Latino voters in the 8th district are interested in issues, not politics, this election season
Colorado’s new 8th Congressional District could help decide the balance of power in the US House of Representatives with a race many consider to be a toss-up.
The district sits Northeast of Denver and covers Weld and Adams counties and it also has the largest Latino voting bloc in the state. Nearly 40 % of the population there identifies as Latino.
Stacey Suniga lives in the district and leads the Latino Coalition of Weld County. She says this is an important opportunity to bring Colorado Latinos into the political process.
“We are part of this community,” she says. “We built this community, and we should be included in those decisions.”
However, she says, the Latino community is not a political monolith.
“A lot of Latinos don't really identify as a party,” Suniga says. “They identify as a culture and as their needs, and those things weren't being met for years.”
The majority of Latino voters in the 8th district are registered as unaffiliated. For them, the election is about issues impacting their lives and who will address them.
“It kind of opens up the opportunity for people to really be able to vote in people they think will represent them,” says Suniga. “And I think that's new for us in this area.”
The top issue facing Latino voters right now is inflation and the economy, which is hitting the community particularly hard.
Milo Marquez, head of the Colorado Latino Action Council, says some Latino families are also still dealing with the economic impacts of the COVID-19 pandemic. On top of that, they see everyday costs climbing.
“A lot of these Latino families who are marginalized and even other folks in these marginalized communities are struggling,” he says. “So, as we see inflation, of course, it affects our community first because we have not built that generational wealth that other communities have.”
For younger generations though, climate change is also a major concern. Like rising inflation, it’s front-and-center for many people.
“Folks are talking about the prairie fires that Colorado experienced last December,” Marquez says. “They want folks out there that are elected that are going to solve that problem.”
Reproductive rights and immigration reform are two other issues Latino voters are thinking about — but they are lower on the priority list because other issues are more immediately impacting day-to-day life here in Colorado.
Whatever the issues are, Marquez says the large Latino voting bloc in the 8th district is drawing a lot of political attention.

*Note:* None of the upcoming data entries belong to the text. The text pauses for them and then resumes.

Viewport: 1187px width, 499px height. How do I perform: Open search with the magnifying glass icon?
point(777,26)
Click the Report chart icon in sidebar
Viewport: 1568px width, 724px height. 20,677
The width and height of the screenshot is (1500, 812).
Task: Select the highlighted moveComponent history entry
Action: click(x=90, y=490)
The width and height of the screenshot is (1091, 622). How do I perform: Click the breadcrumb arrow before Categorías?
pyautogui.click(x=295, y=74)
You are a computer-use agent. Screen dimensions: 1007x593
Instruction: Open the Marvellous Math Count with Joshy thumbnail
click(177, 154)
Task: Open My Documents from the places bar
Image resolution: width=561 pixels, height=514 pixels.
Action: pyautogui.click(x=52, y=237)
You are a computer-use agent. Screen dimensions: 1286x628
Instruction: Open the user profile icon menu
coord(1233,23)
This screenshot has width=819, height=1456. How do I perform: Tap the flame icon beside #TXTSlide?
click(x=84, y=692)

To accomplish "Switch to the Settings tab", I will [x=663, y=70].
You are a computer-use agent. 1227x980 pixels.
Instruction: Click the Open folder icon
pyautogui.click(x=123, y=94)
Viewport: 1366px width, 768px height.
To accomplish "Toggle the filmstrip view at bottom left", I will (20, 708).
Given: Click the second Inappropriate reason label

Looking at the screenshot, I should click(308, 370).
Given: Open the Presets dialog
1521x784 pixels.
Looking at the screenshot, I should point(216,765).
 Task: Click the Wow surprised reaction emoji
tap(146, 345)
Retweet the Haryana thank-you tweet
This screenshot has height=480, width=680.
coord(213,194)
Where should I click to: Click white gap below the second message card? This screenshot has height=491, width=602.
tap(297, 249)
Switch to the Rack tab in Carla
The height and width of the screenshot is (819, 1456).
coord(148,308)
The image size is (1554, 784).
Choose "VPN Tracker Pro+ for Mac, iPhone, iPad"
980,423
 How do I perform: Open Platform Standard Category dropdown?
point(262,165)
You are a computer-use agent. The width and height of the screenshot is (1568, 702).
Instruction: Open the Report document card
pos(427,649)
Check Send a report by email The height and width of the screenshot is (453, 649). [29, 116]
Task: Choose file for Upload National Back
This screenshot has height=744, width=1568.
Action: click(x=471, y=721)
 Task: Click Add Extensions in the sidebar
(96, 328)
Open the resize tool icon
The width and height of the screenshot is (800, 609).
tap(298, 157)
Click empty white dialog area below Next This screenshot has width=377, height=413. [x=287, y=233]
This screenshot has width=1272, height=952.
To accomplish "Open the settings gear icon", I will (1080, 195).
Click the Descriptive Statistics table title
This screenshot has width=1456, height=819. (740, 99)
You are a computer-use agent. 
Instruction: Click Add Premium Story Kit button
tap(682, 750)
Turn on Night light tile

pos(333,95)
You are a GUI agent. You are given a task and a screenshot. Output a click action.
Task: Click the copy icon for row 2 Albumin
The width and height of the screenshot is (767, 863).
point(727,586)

“I think both parties see an opportunity because of the large population,” he says. “They're both going after those votes. You see the Republicans setting up offices in the new congressional district, and you see the Democrats doing the same.”
The district’s congressional race is considered a toss-up between Republican Barb Kirkmeyer and Democrat Yadira Caraveo. That means both parties hope to win over the Latino community to put them over the finish line.
According to Marquez, some efforts to reach voters have gone too far. For example, last month, a flier with anti-transgender messaging was sent to Latino voters in the 8th district from a conservative political organization. Marquez says its purpose was to divide the Latino community and discourage voting.
However, issues, not politics , remain most important.
“I think right now people are just really wanting to vote for what's going to help their family, their job, their career, their economic growth,” says Angel Merlos, an organizer with LIBRE Action who was born in the 8th district.
While the environment is a priority among many Latinos, he says agriculture and fossil fuels are an important sticking point. Many Latinos work in these industries and it provide s many jobs in the 8th district.
“Weld County is known for their oil and gas,” Merlos says. “I think they also want to balance how we address this issue without losing all these jobs that a lot of families in Weld County depend on.”
Merlos also says the 8th district is an important moment for the Latino voice in Colorado. Stacey Suniga of the Latino Coalition of Weld County agrees, but she also says this is just the beginning.
“It needs to be ongoing,” she says. “It'll be interesting to see who is going to keep contacting Latino people after the election.”
She says the real test will be which elected officials and political party continue paying attention to Latinos in the 8th district and across Colorado.